Request: Carry on the passage about ecological restoration from the point where it ends, picking up after its last sentence.

Source document:

+++++

Ecological restoration is the practice of restoring damaged ecosystems to a point where their ecosystem functions and species composition resemble their original or near-original state. Restoration ecology, in turn, is the scientific study of restoring damaged ecosystems, communities, and populations. Ecological restoration is often the best method for providing for the long-term use of degraded sites, whether considered from the perspectives of ecology, social benefit, or even economic benefit. Consequently, and unsurprisingly, this practice and the science originally developed in response to attempts to restore economically valuable ecosystem functions: creating wetlands to prevent flooding, reclaiming mining sites to prevent pollution and soil erosion, revegetating overgrazed rangelands to increase grass production, and planting trees on cleared areas to improve agroforestry.

Best practices in ecological restoration have undergone major advances in recent decades. In the past, restoration methods mostly aimed for quick economic benefit, which resulted in simplified ecosystems that either failed to establish or degraded after a short time. To avoid such costly mistakes, restoration plans of today increasingly aim for the permanent re-establishment of healthy ecosystems that could support sustainable industries such as ecotourism, wildlife management, carbon sequestration, and low-level grazing by livestock. Ecological restoration often also makes economic sense; a study from South Africa found that every US $1 invested in restoring ecosystem services would generate US $8.30 for the local economy (de Wit et al., 2008).

Ecological restoration approaches

There are four main approaches to ecological restoration (Figure 14.5.1):

Fig_10.10.png — Figure 14.5.1 Several approaches can be followed when restoring an ecosystem, ranging from taking no action and letting the ecosystem regenerate naturally to completely restoring a degraded site. The best course of action will depend on a project’s end goals and the resources available. After Bradshaw, 1990, CC BY 4.0.

+++++

Dataset content:
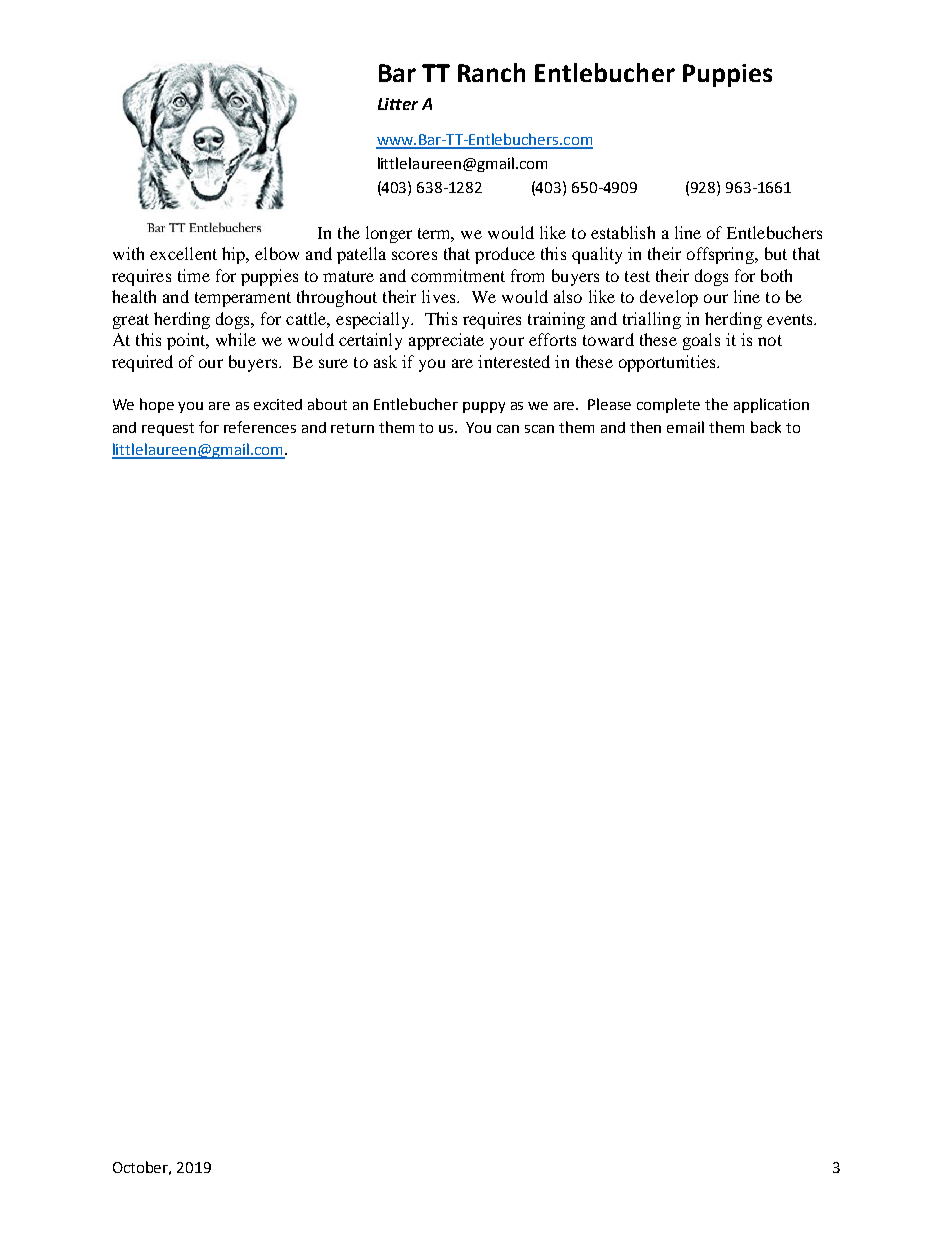 The height and width of the image is (1233, 952). Describe the element at coordinates (623, 232) in the image. I see `establish` at that location.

+++++

Written reply:
Natural regeneration. Degraded areas, such as abandoned fields or logged areas, are allowed to naturally reseed and return to grasslands or forests. Land managers often choose this approach when active restoration is too expensive, when earlier restoration attempts have failed, or when experience has shown that the ecosystem is resilient and can recover on its own (e.g. Crouzeilles et al., 2017).
Rehabilitation. Land managers improve conditions of a degraded ecosystem by transitioning it to another, different ecosystem type. For example, land managers could rehabilitate a degraded forest by transitioning it to a tree plantation. Rehabilitation could involve replacing just a few species or many species.
Partial restoration. Land managers restore some ecosystem functions and some of the species that were dominant or characteristic of the ecosystem. For example, as a part of a grassland restoration, land managers might initially replant a few key species that are hardy and contribute to ecosystem functioning; they could delay restoration of rare species until later phases.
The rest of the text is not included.